Emotions flooded Neely as she took the package. She felt the prick of tears behind her eyes. All those years her grandmother had known and hadn’t told her. What could possibly be in the envelope that would answer all the questions she had? In spite of her home being filled with people who cared for her and wanted to protect her, she’d never felt quite so alone in her whole life.
“WHERE’S THE WOMAN you were talking to?” Sam asked.
“Who is she? And who the hell are you?”
All good questions. Max took his time sitting down at the large oak table in the kitchen. He’d taken a minute to pump Linc for information, so he was aware that all the armchair detectives knew Neely had at least the potential of becoming a psychic time traveler. They’d gotten that much from her grandmother, and they’d deduced that she’d finally discovered and was using her power. The question was how much more could he expect a street-smart cop to buy into?
Sam leaned against the table and crossed his arms, establishing himself as the interrogator and Max as the suspect.
Max knew he was taking a risk telling anyone in 2008 who he really was, and he sure as hell hadn’t run it past Deirdre before she left. But time was running out for Neely, and he needed to use every means he could to protect her. “Neely didn’t tell you who I was?”

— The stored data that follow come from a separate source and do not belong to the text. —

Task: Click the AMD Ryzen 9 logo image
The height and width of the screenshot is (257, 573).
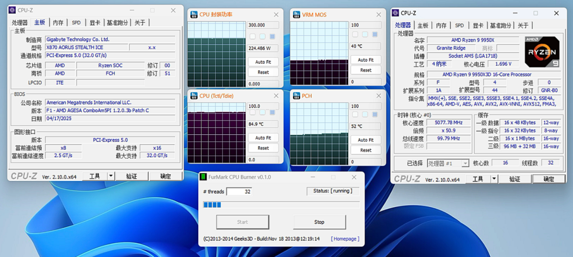Action: (542, 52)
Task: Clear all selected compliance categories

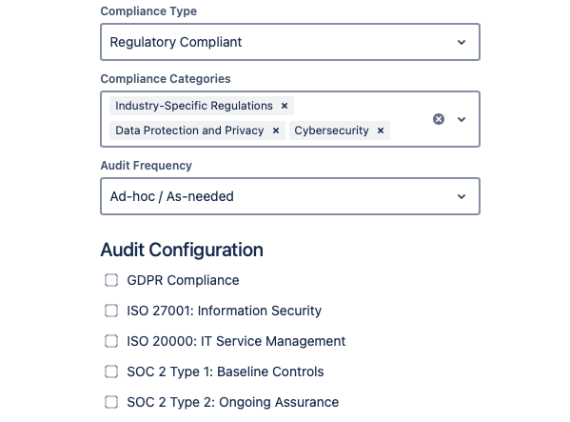Action: [439, 119]
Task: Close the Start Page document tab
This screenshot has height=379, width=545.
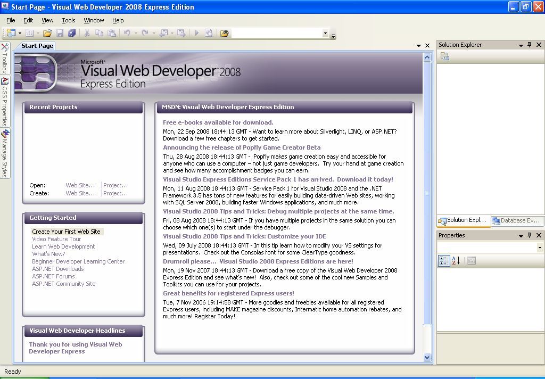Action: click(x=427, y=46)
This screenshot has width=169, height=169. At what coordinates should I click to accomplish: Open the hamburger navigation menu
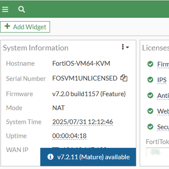(x=5, y=9)
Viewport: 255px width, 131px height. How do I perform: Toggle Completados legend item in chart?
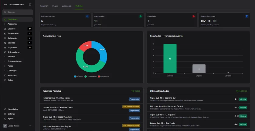click(90, 76)
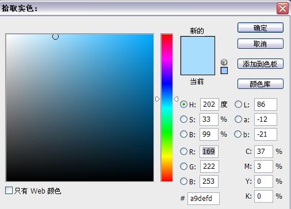Click the 添加到色板 button
291x209 pixels.
click(261, 64)
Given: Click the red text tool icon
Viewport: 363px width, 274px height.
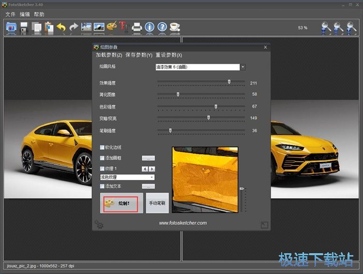Looking at the screenshot, I should tap(124, 27).
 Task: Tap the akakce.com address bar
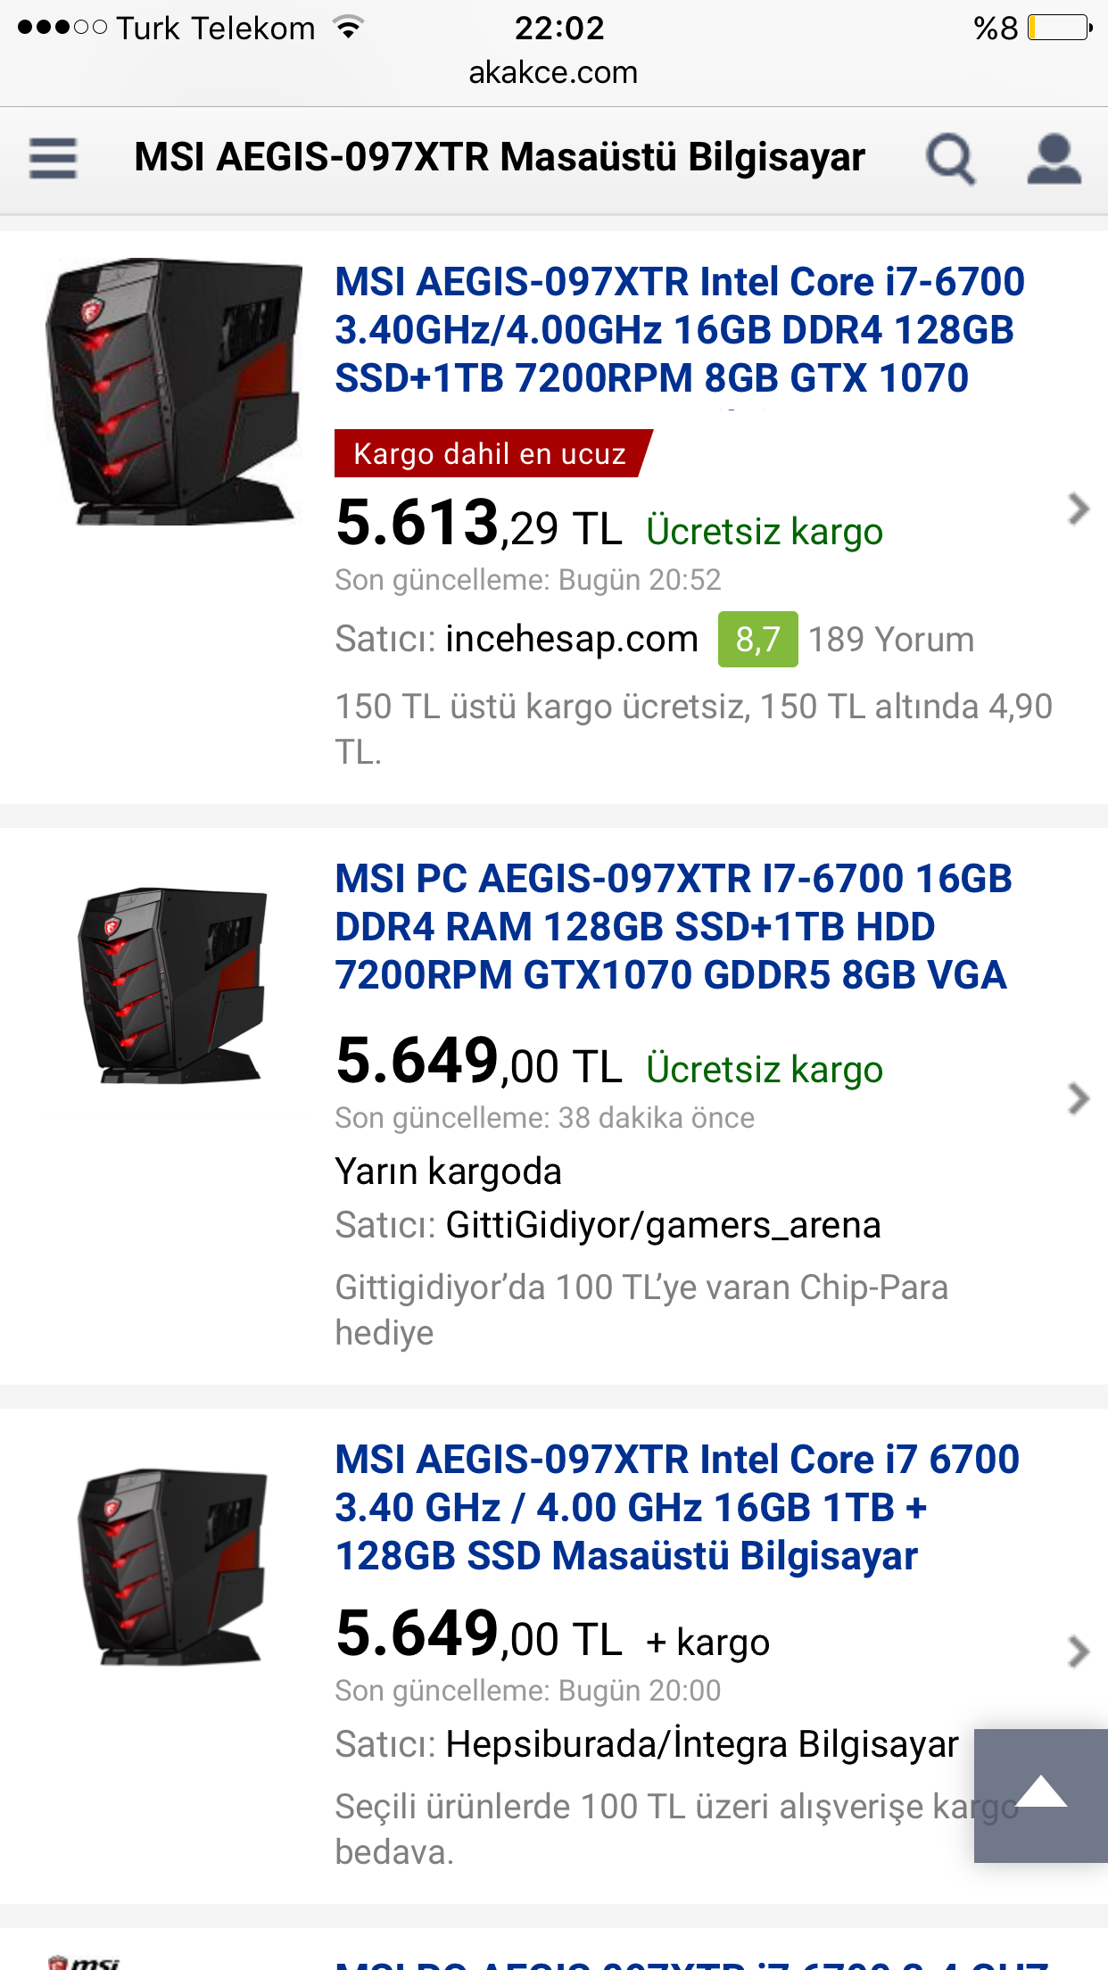(x=554, y=72)
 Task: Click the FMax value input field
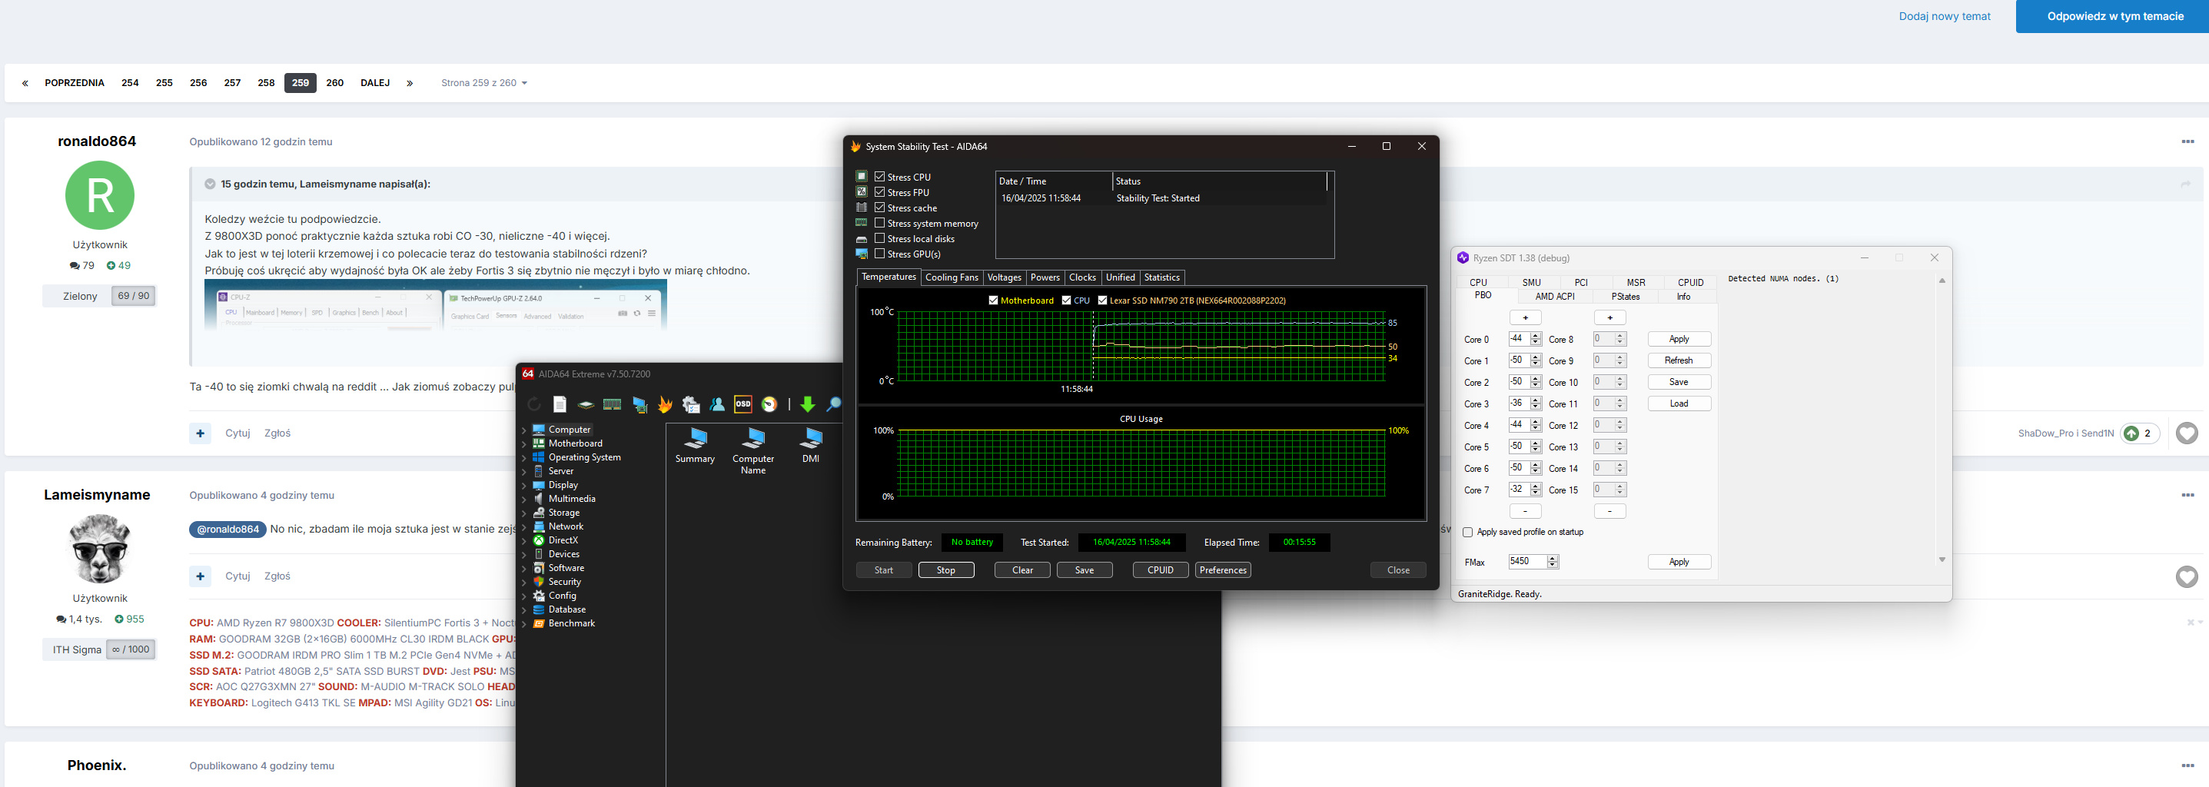tap(1526, 562)
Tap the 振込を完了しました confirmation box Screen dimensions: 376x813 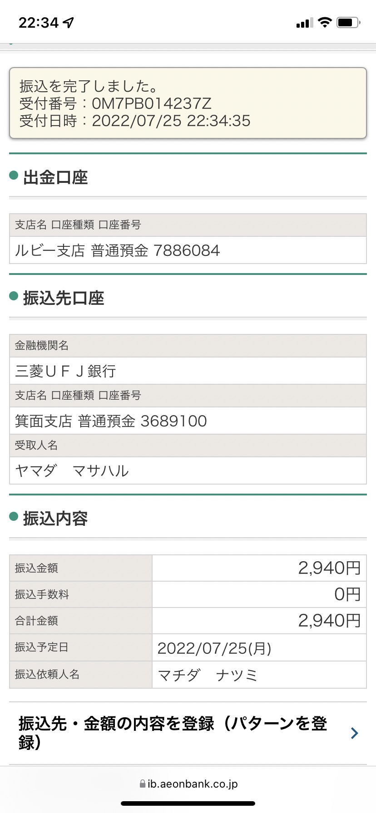coord(188,103)

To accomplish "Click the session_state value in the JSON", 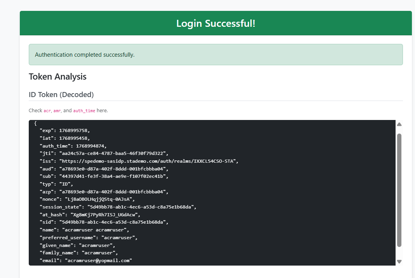I will [142, 207].
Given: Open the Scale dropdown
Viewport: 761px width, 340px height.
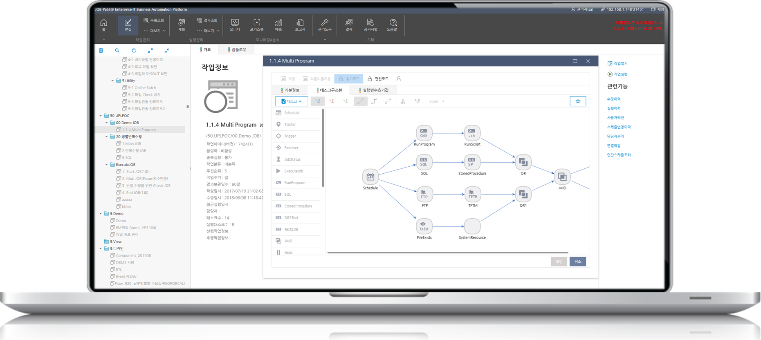Looking at the screenshot, I should [x=437, y=101].
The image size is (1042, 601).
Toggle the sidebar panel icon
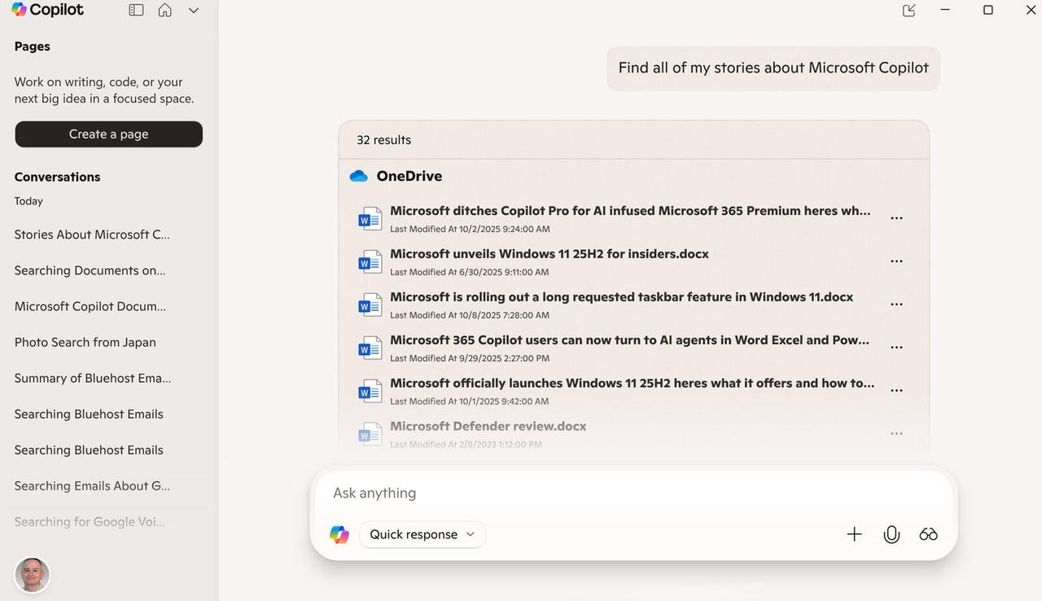(136, 11)
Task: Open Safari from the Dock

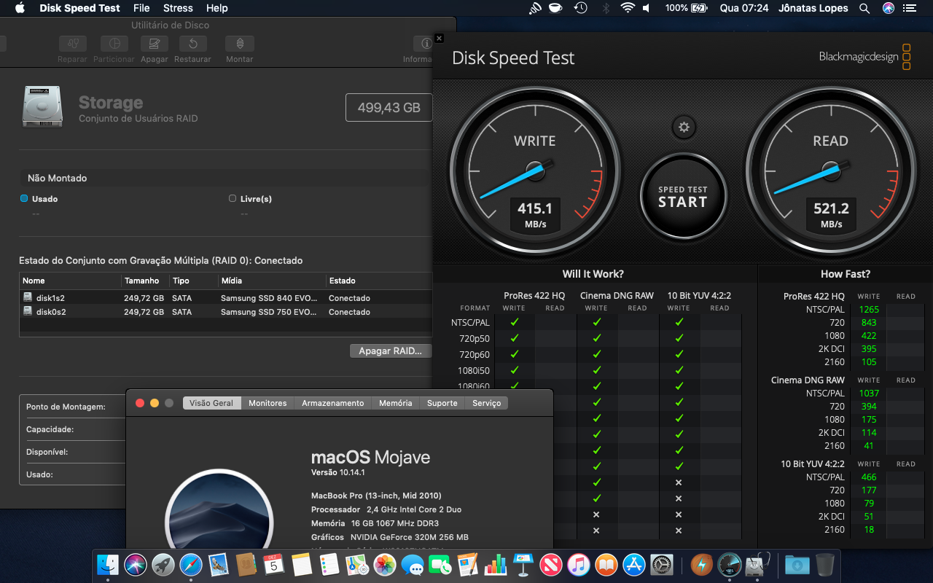Action: 191,564
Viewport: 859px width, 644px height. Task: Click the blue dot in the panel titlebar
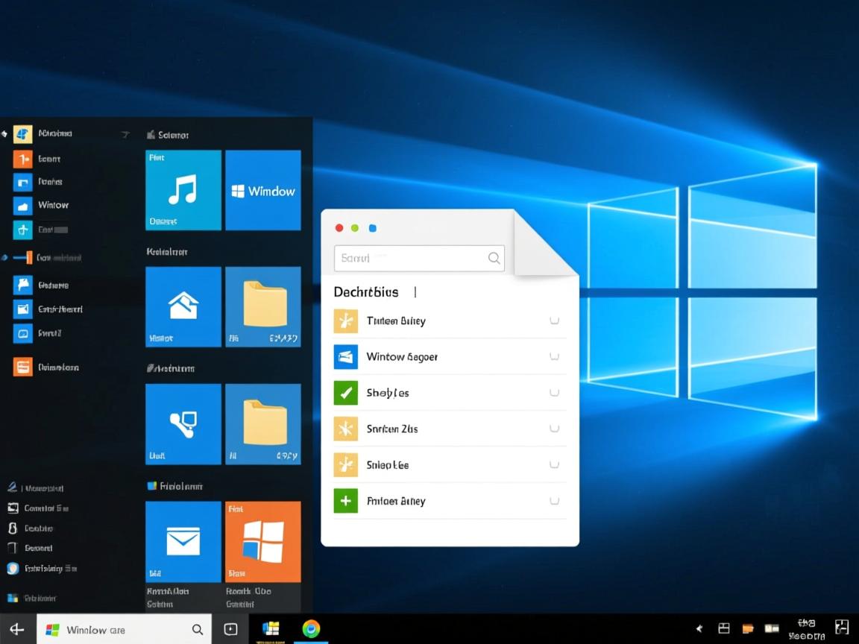click(373, 228)
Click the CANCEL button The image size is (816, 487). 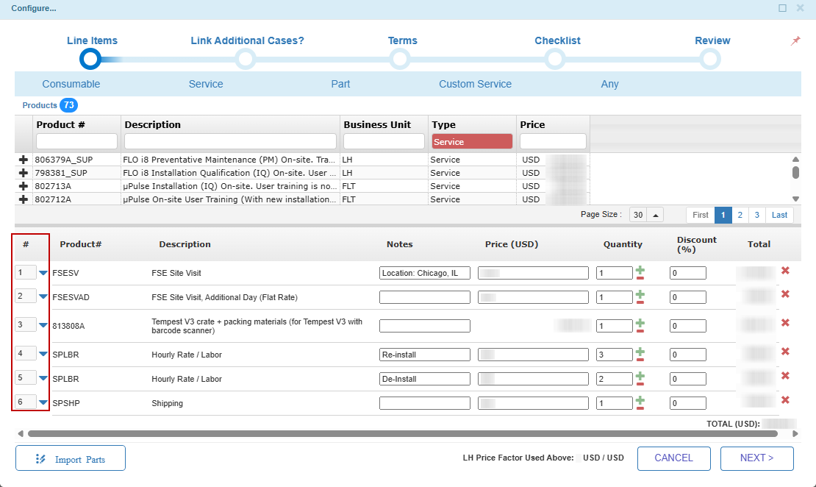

“Neely claims you’re some kind of private eye chasing the Ripper. I’m not leaving until I get some straight answers. And don’t give me some crap about her letting you in the back door. She’s led a sheltered life, she’s too trusting, but she’s not stupid.”
“I agree with you one hundred percent on all counts. And you’re right. She didn’t let me in the back door or the front door.”
Max took out his wallet, opened it and pushed it across the table. “The woman I was talking to is Deirdre Mason. She’s my boss at Trans Global Security.”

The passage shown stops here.